К вечеру по всем милицейским отделениям города и области разлетелось сообщение о розыске преступника. Видеозапись из пункта охраны музея сверили с электронной картотекой и точно идентифицировали личность подозрительного гражданина. Как и заподозрил Громыхайло, это был знаменитый в преступных кругах «гений электронного взлома» и мастер непостижимых иллюзий по кличке Профессор. Вот уже более пяти лет он числился погибшим, но и это, как теперь оказалось, было одной из его мистификаций, коими столь мастерски владел этот неуловимый «профессор» преступного мира.
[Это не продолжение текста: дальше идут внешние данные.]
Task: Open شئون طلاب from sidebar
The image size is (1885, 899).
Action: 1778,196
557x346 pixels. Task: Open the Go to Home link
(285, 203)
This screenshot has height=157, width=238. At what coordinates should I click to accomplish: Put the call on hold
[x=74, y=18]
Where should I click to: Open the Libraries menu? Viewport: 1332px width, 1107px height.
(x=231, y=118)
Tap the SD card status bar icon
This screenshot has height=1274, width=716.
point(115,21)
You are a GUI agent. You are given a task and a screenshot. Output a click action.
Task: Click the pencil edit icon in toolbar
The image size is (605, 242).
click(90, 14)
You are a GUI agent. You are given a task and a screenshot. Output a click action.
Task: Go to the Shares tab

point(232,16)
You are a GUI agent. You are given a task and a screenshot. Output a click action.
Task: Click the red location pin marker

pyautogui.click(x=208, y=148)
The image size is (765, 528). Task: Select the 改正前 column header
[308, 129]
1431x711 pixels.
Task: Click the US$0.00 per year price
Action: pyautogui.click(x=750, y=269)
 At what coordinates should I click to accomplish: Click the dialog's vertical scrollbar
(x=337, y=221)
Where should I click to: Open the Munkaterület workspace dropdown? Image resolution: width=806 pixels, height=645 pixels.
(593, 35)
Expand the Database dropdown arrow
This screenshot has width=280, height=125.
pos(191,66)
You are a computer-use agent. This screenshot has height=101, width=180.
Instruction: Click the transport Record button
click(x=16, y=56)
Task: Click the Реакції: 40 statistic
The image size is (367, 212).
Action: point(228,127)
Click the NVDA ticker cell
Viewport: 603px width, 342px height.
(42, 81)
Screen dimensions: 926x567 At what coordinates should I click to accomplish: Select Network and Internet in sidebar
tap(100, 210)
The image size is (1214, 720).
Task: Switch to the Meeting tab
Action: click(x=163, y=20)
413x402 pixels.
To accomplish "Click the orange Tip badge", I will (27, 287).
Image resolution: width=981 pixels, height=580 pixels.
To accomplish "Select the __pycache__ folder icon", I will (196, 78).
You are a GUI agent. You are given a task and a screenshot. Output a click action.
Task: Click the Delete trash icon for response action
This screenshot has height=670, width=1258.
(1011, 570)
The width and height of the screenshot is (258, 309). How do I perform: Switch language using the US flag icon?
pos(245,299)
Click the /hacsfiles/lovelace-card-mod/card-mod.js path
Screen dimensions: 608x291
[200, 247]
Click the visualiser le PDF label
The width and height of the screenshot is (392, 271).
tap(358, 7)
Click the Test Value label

История профессора преступного мира: летающий слон, человек-невидимка, покусанный и побитый. — Подворачивается крупное дело. — Вовчик и Горохов
Петр Эрнестович Кукловодов действительно был когда-то профессором. И фамилия у него была тогда самая что ни на есть мирная — Тихомиров. Он сидел в НИИ и разрабатывал сложнейшие электронные системы охраны для банков и музеев. Столь хитроумные, что постигнуть их секреты не мог ни простой воришка, ни авторитетный медвежатник, ни самый натасканный компьютерный взломщик. Никто, кроме самого Петра Эрнестовича.
Но вот в стране случился финансовый кризис, и научно-исследовательский институт, в котором он работал, закрыли. Десятки талантливых специалистов оказались на улице без средств к существованию. Кто-то занялся торговлей, кто-то уехал за границу, а Петр Эрнестович все лежал у себя дома на диване, курил и смотрел в потолок. Он понимал, насколько ценны и уникальны его знания, и ему было особенно обидно, что его ум и способности больше не востребованы.
К чести Петра Эрнестовича, тогда он был еще далек от мысли использовать свои знания в преступных целях. Он был умен и расчетлив, поэтому понимал, что никакие материальные блага не принесут человеку настоящей радости, если совесть его будет нечиста.